Była więc to prosta kontynuacja notowań z drugiej połowy poprzedniego tygodnia. Czy rzeczywiście?
Wtedy popyt przeważał, co było widać po chęci do zakupów i znacznym obrocie. Wczoraj ta chęć niby nadal była, ale już nie taka sama.
Żeby nie wypadło to zbyt pesymistycznie, podajmy parę faktów optymistycznych. Wczoraj pojawiły się nowe rekordy trendu, które zdają się potwierdzać dominację popytu na rynku. Z rekordami się nie dyskutuje. Dopóki ceny nie spadną zbyt nisko, zakładamy, że zwyżka będzie kontynuowana.
Problem polega na tym, że sesja przyniosła także kilka innych faktów. Owszem, pojawiły się rekordy. Tak na WIG20, jak i na kontraktach. Tylko że w drugim wypadku (dla nas ważniejszym) nowy rekord znajduje się raptem 1 pkt nad poprzednim. W wypadku indeksu różnica jest większa, ale to marna pociecha. Marna, bo obrót w trakcie sesji nie był rekordowy, choć nie był także zupełnie mizerny. Jednak nie widać na rynku pobudzenia wśród uczestników. Lekkie osłabienie w końcówce dnia tylko zwiększa wątpliwości.

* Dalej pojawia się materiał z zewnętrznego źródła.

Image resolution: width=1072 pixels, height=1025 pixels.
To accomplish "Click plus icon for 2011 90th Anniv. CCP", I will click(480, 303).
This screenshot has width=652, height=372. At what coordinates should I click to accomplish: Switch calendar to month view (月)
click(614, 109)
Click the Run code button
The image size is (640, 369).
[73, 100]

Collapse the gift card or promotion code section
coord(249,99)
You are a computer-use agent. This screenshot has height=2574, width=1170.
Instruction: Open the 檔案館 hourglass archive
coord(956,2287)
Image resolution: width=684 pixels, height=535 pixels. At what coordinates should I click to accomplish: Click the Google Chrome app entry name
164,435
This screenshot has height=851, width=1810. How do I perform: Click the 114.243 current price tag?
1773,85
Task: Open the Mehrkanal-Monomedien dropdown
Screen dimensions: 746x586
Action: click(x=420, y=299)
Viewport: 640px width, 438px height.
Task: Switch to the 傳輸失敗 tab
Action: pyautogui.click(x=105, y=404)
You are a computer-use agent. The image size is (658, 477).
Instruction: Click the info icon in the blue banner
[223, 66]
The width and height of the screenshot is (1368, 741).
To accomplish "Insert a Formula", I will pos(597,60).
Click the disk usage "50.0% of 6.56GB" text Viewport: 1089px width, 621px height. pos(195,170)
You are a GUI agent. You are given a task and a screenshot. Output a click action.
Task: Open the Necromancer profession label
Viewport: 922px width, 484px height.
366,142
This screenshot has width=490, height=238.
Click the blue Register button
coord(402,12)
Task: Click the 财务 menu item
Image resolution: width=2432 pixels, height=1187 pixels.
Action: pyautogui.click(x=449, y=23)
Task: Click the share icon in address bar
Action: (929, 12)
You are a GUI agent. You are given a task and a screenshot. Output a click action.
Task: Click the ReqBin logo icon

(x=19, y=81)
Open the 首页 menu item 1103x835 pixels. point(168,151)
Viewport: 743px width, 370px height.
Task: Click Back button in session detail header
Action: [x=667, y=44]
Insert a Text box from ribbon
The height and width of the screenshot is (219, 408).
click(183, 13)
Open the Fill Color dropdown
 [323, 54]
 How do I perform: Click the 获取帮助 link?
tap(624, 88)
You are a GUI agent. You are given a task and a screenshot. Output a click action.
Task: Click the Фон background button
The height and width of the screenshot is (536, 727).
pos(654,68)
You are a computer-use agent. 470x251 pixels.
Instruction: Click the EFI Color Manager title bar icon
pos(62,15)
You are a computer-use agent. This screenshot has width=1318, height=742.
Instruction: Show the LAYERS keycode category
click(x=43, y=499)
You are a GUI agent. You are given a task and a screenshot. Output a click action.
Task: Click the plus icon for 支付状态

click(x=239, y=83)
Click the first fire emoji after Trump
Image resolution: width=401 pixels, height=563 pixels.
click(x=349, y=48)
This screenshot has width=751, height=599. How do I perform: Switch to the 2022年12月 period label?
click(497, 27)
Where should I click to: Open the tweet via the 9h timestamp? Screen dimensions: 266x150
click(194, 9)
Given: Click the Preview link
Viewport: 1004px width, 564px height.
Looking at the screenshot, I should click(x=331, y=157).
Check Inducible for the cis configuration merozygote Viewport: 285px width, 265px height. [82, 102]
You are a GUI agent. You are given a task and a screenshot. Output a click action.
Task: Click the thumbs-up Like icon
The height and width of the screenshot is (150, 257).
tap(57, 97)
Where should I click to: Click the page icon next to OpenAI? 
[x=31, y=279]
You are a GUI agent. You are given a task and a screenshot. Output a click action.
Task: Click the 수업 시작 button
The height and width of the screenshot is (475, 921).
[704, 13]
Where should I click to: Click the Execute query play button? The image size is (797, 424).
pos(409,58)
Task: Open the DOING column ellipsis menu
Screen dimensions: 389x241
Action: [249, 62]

Jest jeszcze co innego, o czym warto pamiętać, analizując aktualną sytuację techniczną. Samo wyjście na nowe rekordy nie jest w tym wypadku wystarczającym powodem do optymizmu. Tu potrzeba wyjścia z kanału/konsolidacji, który jest lekko nachylony ku górze. Jego górne ograniczenie znajduje się nieco ponad dotychczasowym szczytem. Dla indeksu jest to ok. 2850 pkt. Może ta świadomość sprawia, że sam rekord nie wywołał euforii?